Convergence of apologia

The variety of uses of "sorry" is very far from being contained in this concept of apologia. But I think they can all be viewed (allowing for defective derivation, such as a ironic, ritual, or phatic use) as coming from goals that have apologia as a principle, convergent subgoal. E.g.:

  • Empathy: simply explaining what happened serves to show that someone understands what you're feeling; for example, helping an upset child by narrating what happened and what about the events was upsetting.
  • Defense: explaining the context and thinking behind one's actions is often most of the work of defense.
  • Acknowledgements of harm, causal fault, and agential fault: these are laid out by the retelling of events.

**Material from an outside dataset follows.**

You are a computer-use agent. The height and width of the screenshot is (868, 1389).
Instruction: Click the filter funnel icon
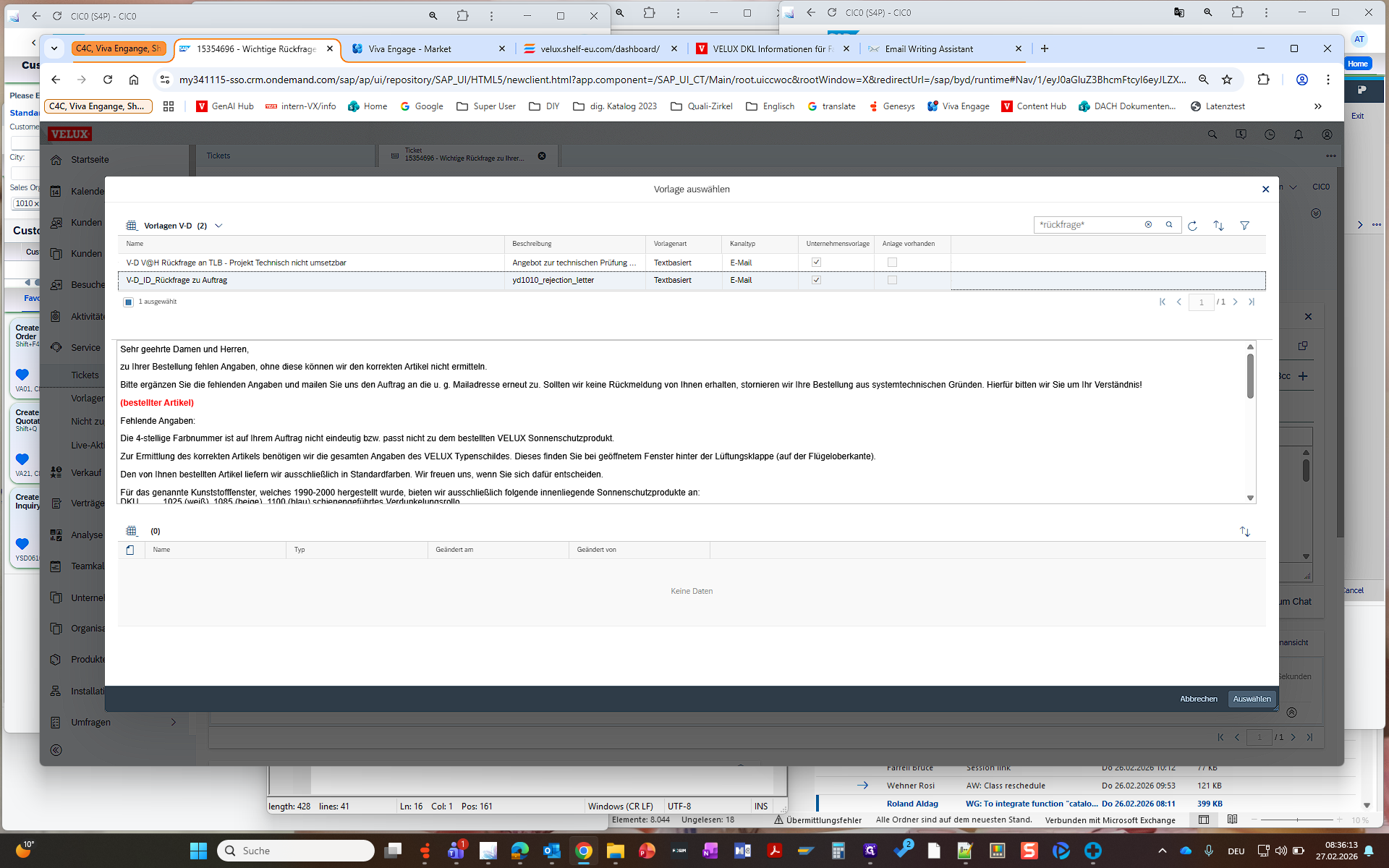click(1244, 226)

  • Accepting guilt, debt, or blame are more problematic for this picture. They're certainly not contained in apologia. I'd say that the healthy versions have apologia as a principal component. On the other hand, unhealthy versions do not have to have apologia. For example, one can imagine an excessively fearful or deferential underling, always saying "sorry", in a way that seems disconnected or incorrect. That utterance could be reexpressed as: "Please do not be too mad at me; I would rather become more indebted to you than to have you mad, whether or not I really ought to be indebted to you by the facts of what happened; I will accept blame inappropriately and cooperate with my being systematically blamed unjustly, unresponsively to the facts of what happen." This could be taken as a test for healthy or unhealthy apologies: Do they clarify what happened, or obscure it?